Can you repeat every one of the items below word for word, leaving the pictures out of your answer?
##### EXERCISE INPUTS
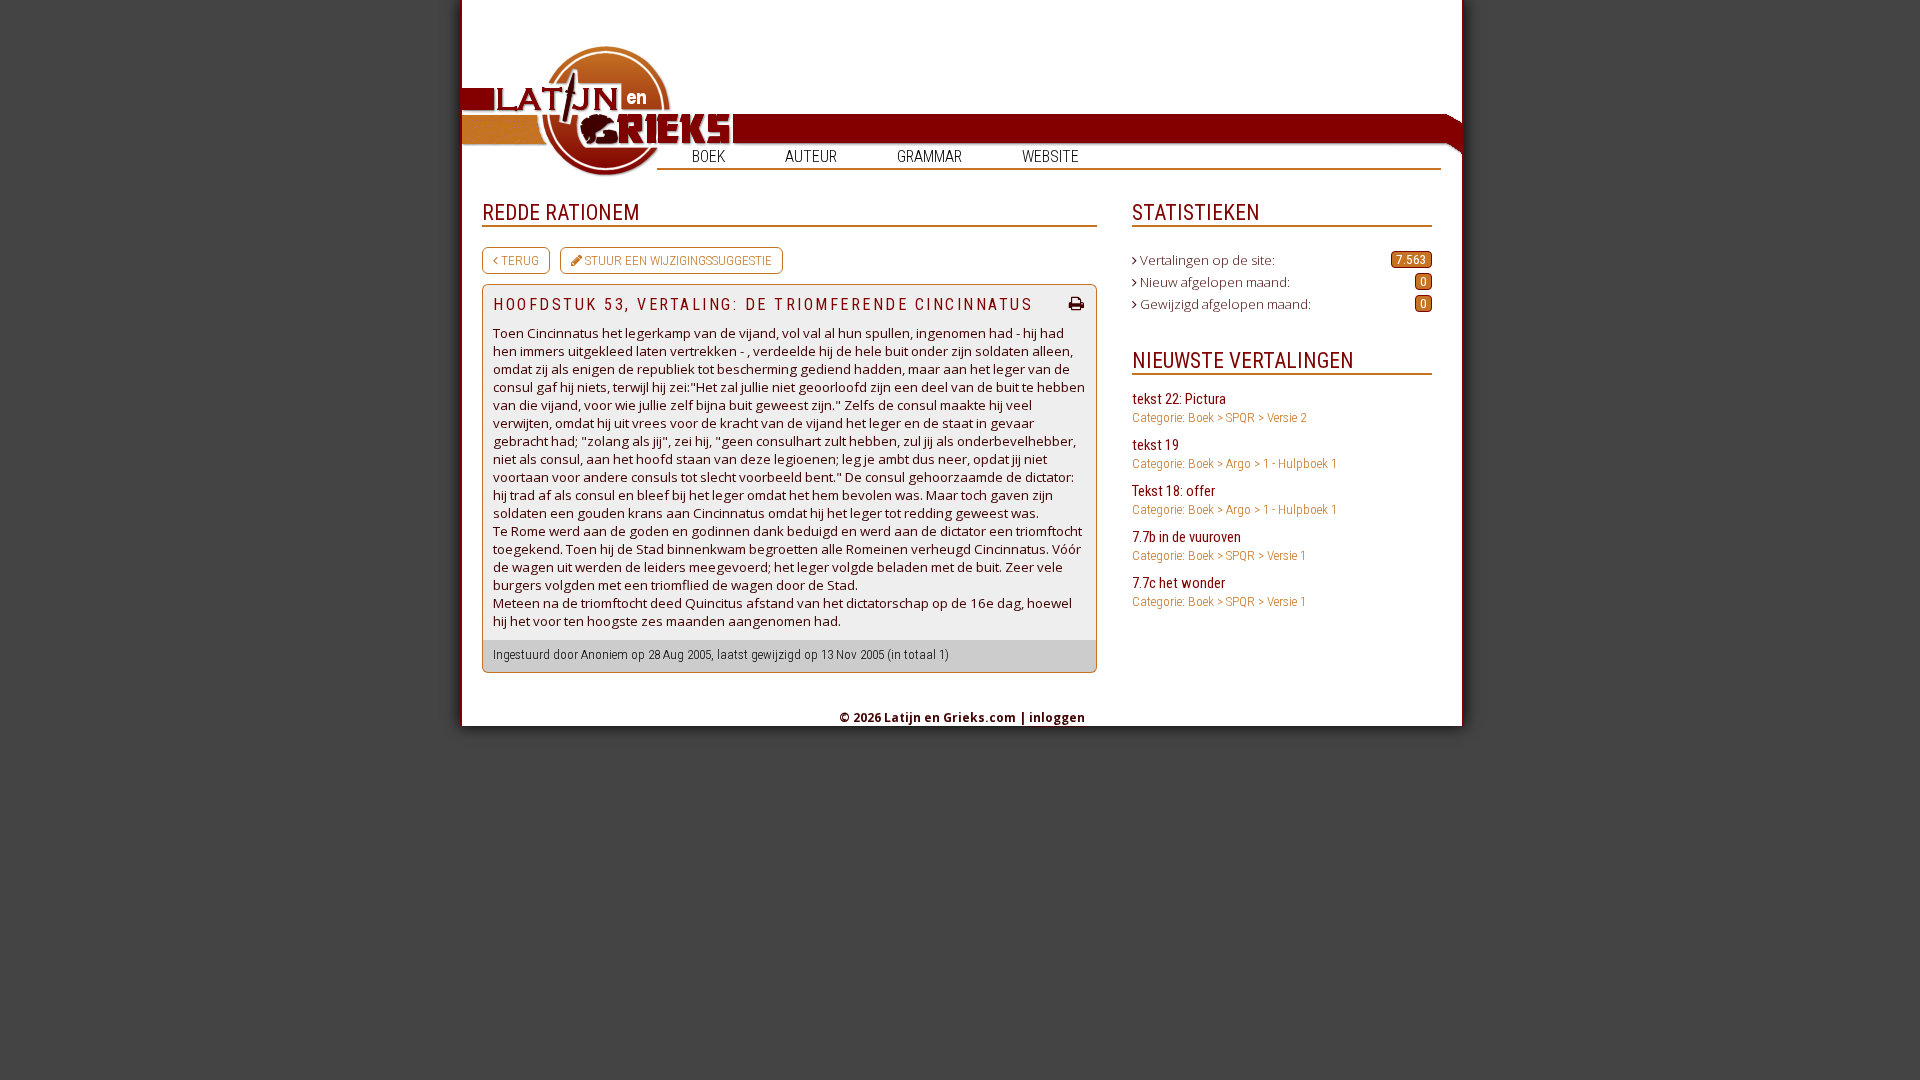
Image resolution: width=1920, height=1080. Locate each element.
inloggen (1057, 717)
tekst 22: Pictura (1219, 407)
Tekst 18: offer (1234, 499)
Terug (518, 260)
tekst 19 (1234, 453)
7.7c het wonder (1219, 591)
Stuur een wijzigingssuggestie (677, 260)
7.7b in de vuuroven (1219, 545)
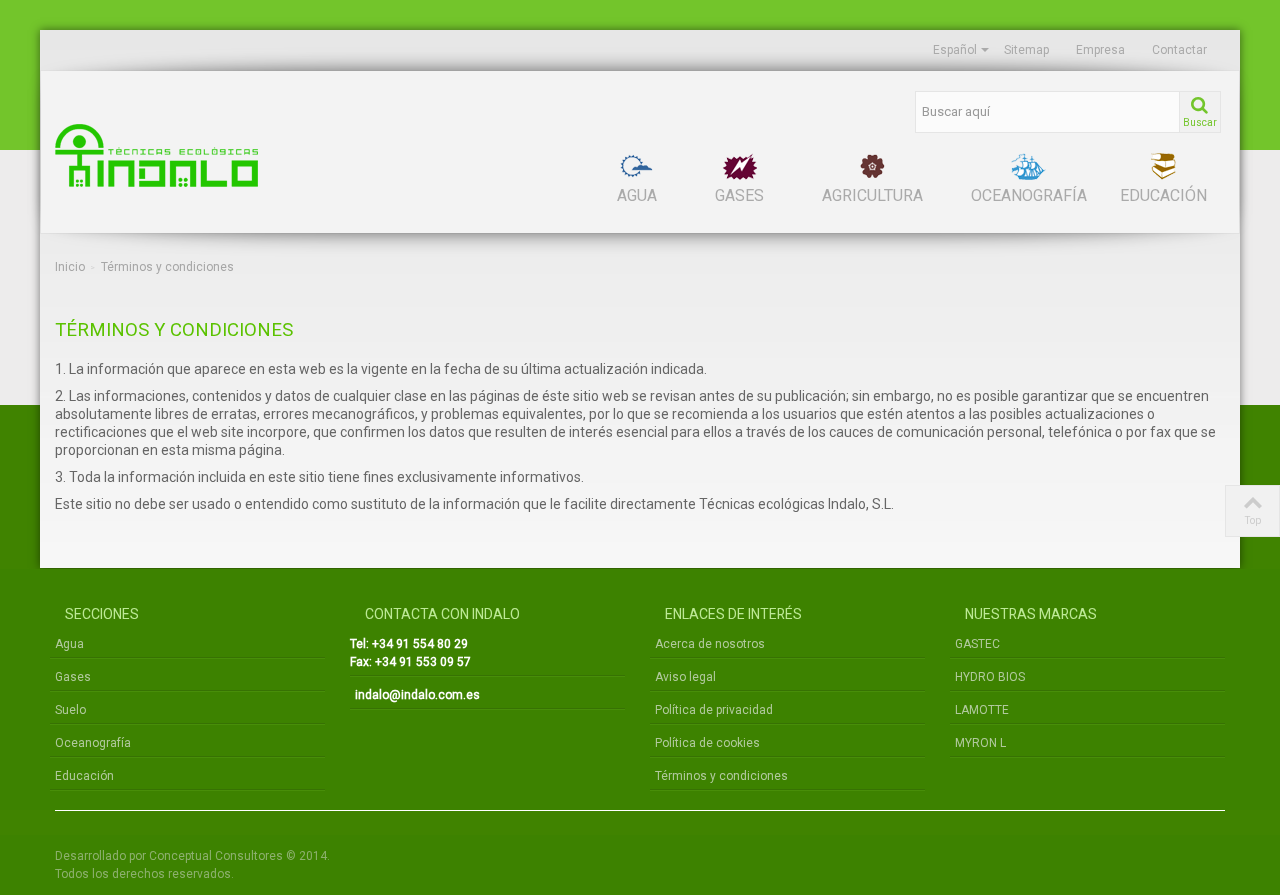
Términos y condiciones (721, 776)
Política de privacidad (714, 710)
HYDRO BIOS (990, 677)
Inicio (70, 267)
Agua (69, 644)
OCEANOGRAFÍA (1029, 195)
##########
FINAL RESULT -
Image resolution: width=1920, height=1080. Locate each element.
inloggen (1057, 717)
tekst 22: Pictura (1219, 407)
Tekst 18: offer (1234, 499)
Terug (518, 260)
tekst 19 (1234, 453)
7.7c het wonder (1219, 591)
Stuur een wijzigingssuggestie (677, 260)
7.7b in de vuuroven (1219, 545)
Términos y condiciones (721, 776)
Política de privacidad (714, 710)
HYDRO BIOS (990, 677)
Inicio (70, 267)
Agua (69, 644)
OCEANOGRAFÍA (1029, 195)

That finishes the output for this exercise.